How is data used to create a personalized piece?
At this point I have preached a few times about data and goals. Now the question is how to use the data to actually create a personalized marketing campaign?
And you should know by now that one question begets another…what data is it that you have?
That is the critical question – if you have a limited data set then the piece cannot be too customized. An example of limited data is if you only have first name, last name, and mailing address. For a limited data set, the piece can be customized with the individual’s first name – such as “Hi Eric” or “Hi Katie.”

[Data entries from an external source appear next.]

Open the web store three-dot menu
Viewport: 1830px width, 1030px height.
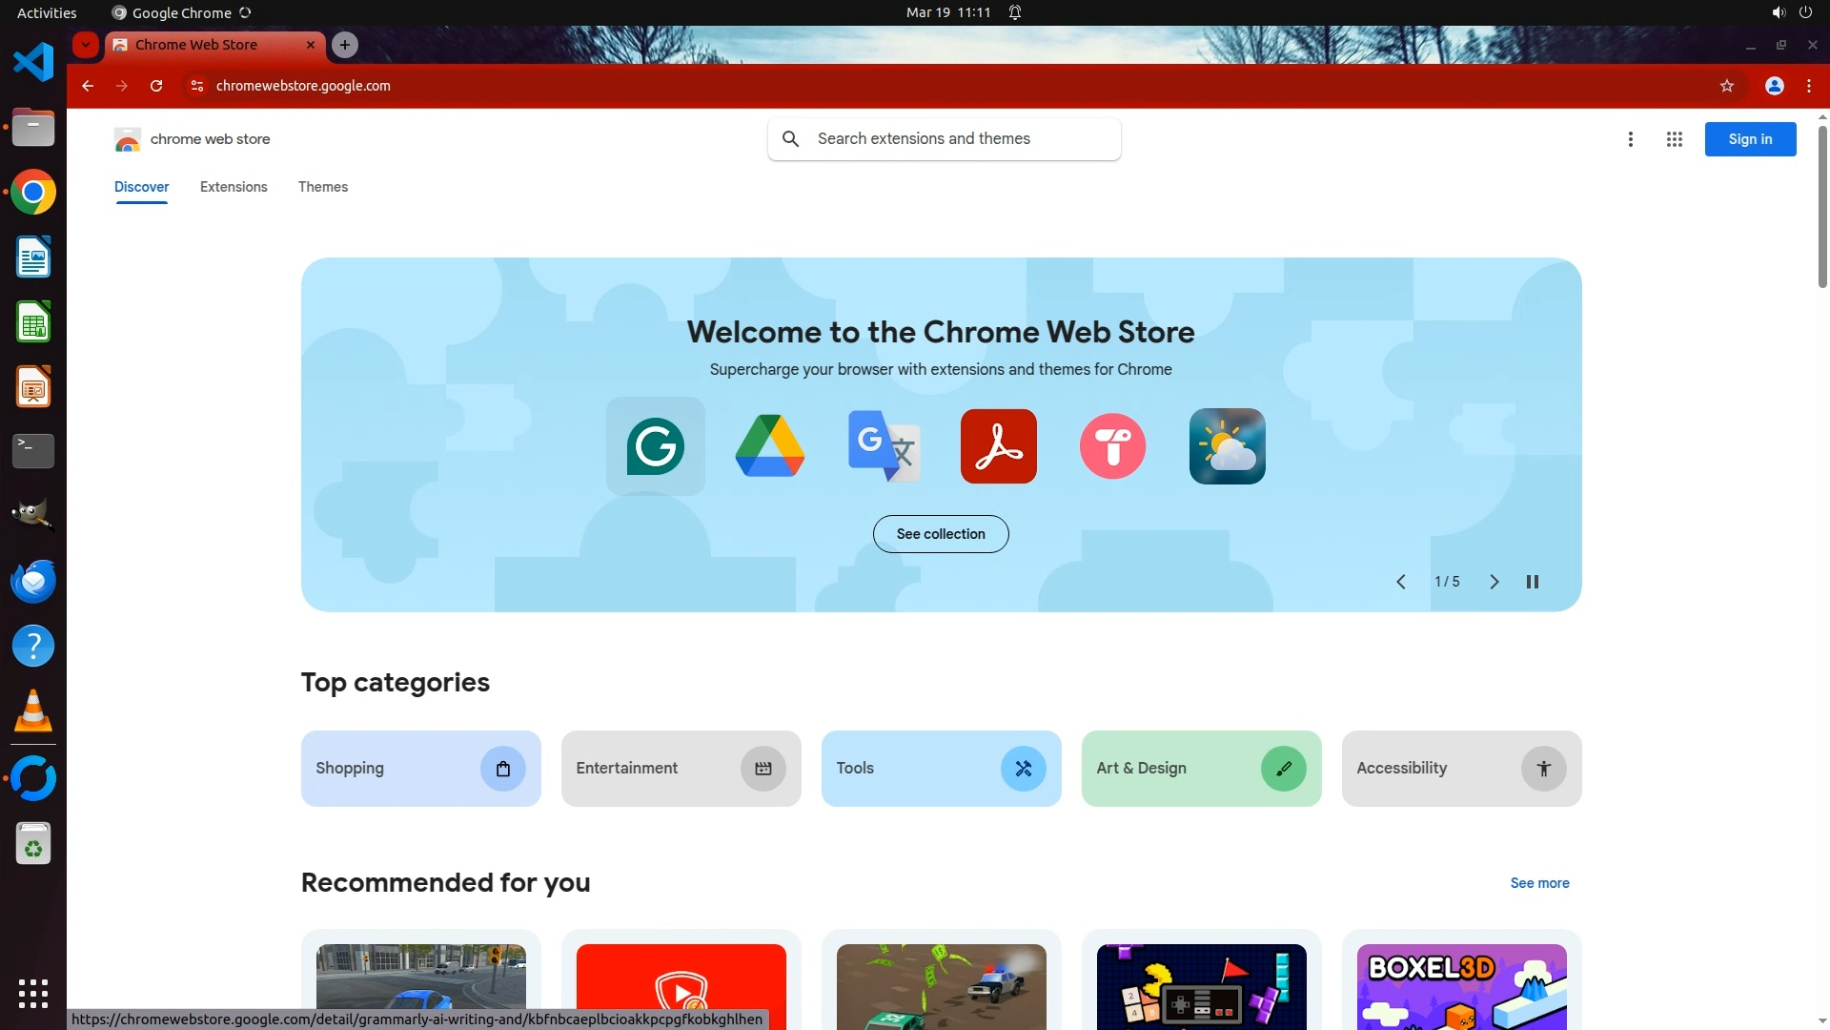[x=1630, y=139]
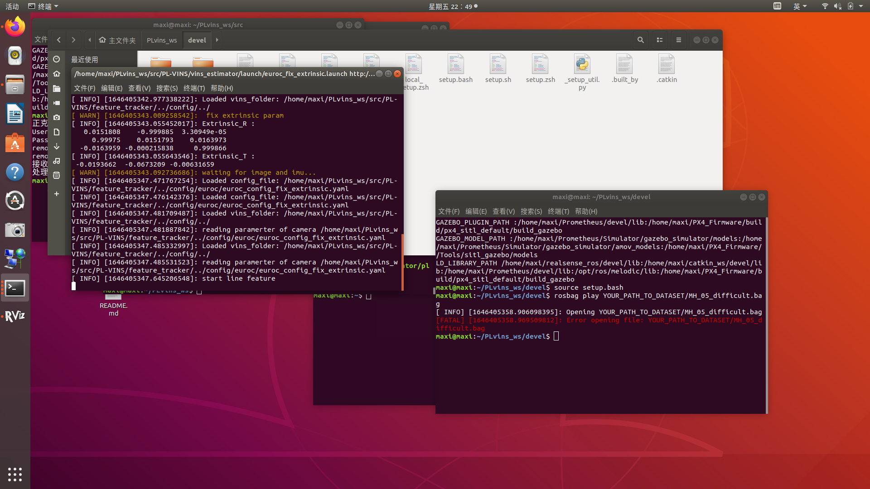The width and height of the screenshot is (870, 489).
Task: Click the launch terminal scrollbar
Action: pos(402,262)
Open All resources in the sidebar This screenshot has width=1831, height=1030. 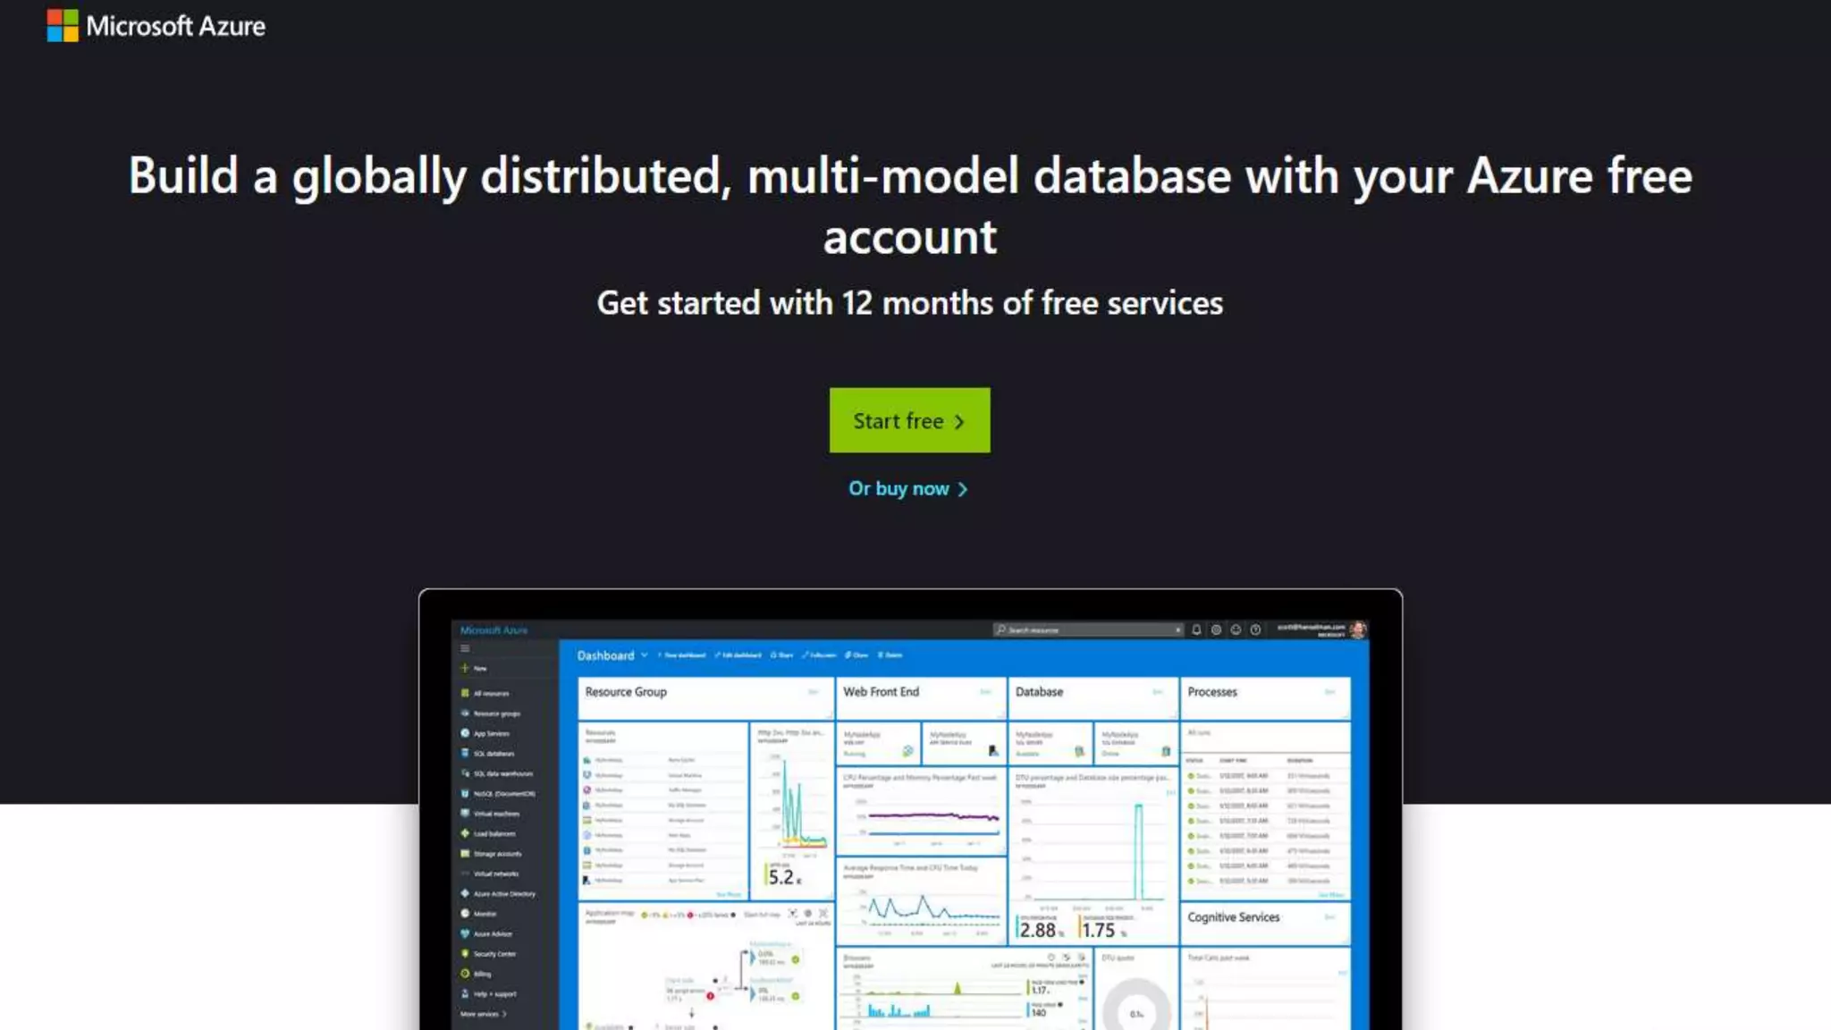491,693
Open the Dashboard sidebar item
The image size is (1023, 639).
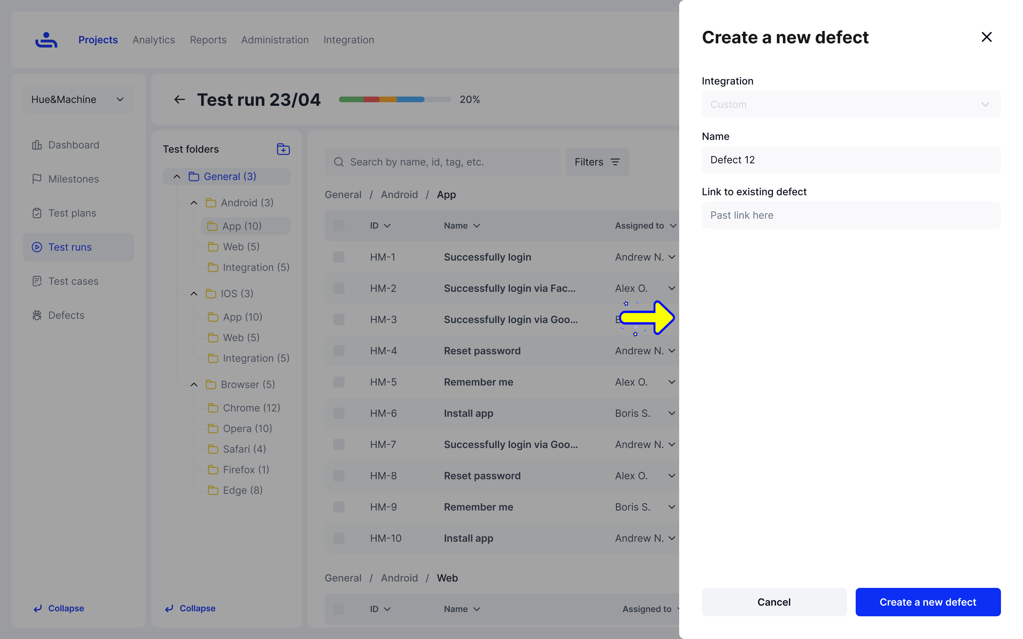(x=74, y=145)
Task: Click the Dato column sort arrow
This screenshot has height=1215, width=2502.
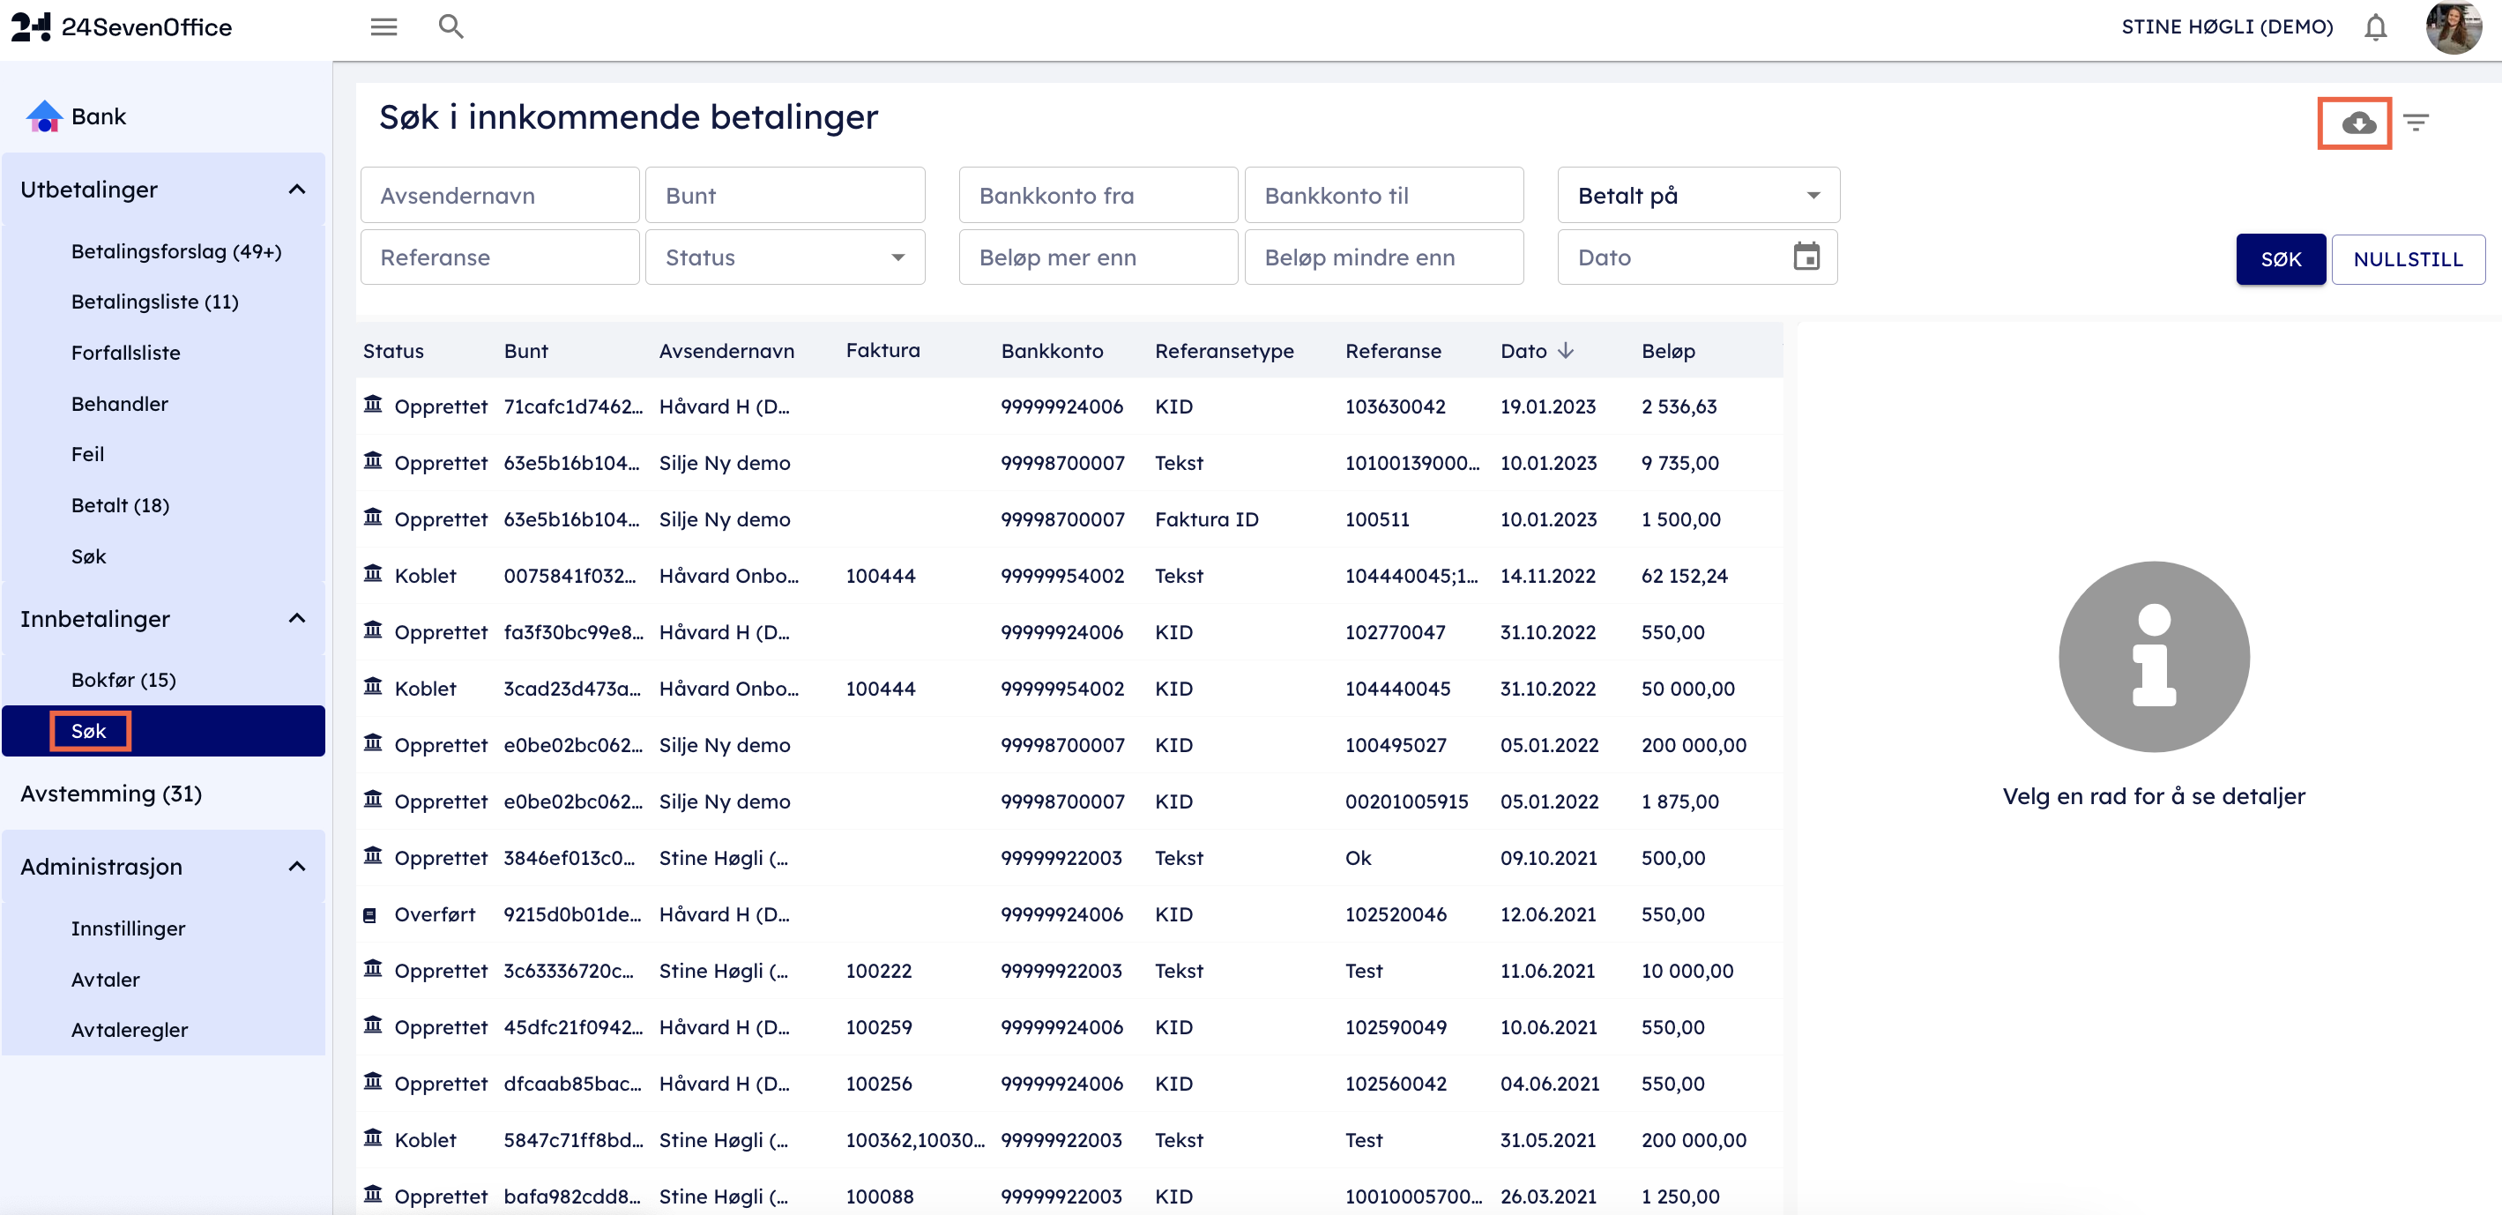Action: (1566, 351)
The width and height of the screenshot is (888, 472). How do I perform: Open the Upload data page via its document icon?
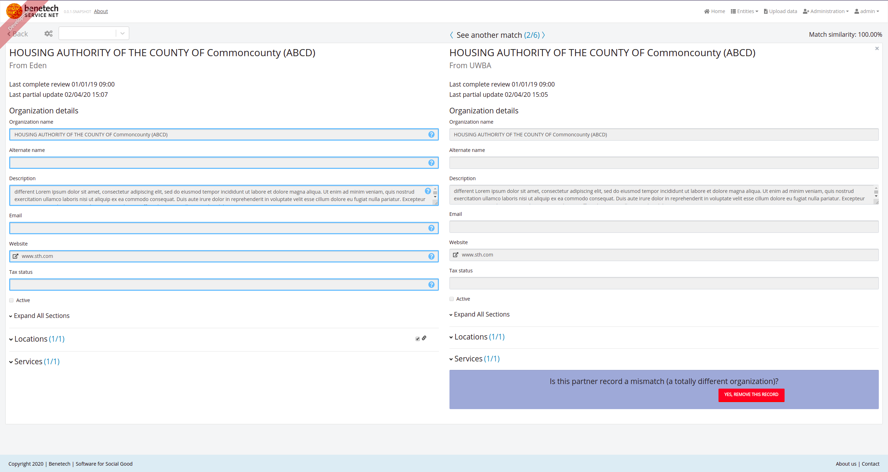click(765, 11)
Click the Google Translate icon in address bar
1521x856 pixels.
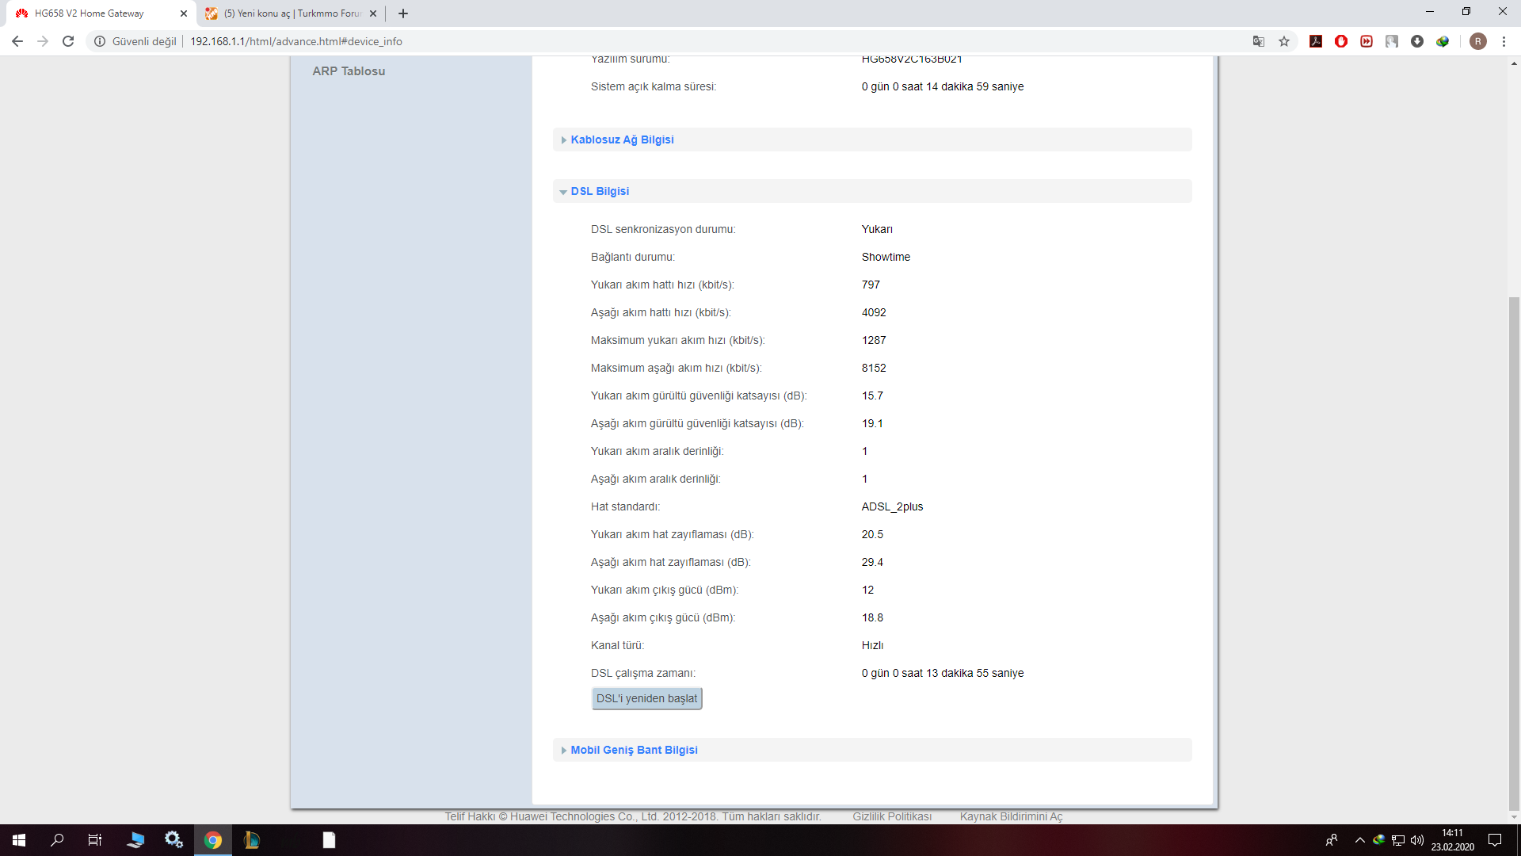tap(1258, 41)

If you have a robust data set then the piece can be entirely customized. An example of a robust data set would be first name, last name, mailing address, age, date of last purchase, total of last purchase, store most frequented. For a robust data set, the piece can be customized with the individual’s first name – again used in the same manner and then a thank you about their last purchase (“Thank you for visiting our store in Waldorf’s Festival Center last month. Below is a coupon for your next visit!” You really can get in depth, even customizing the coupon for an amount or discount based on total purchase price set at a threshold close to their last purchase.
Why do it though? Because using variable data can make the marketing campaign relevant to each customer. And, more importantly, it can increase the return on investment (ROI). It does this because the campaign message is speaking to the individual (tailored to them and their needs).
According to the Response Rate Report: Benchmark information for relevant marketing programs, June 2007(available to members of PODi) from Caslon / PODi, adding personalization that leverages customer history/data to mail can impact response rates anywhere from 3% to 13% based on vertical market. Seems to me personalization is worth the time and efforts since standard direct mail response rates are typically 1% to 2% (if you’re lucky).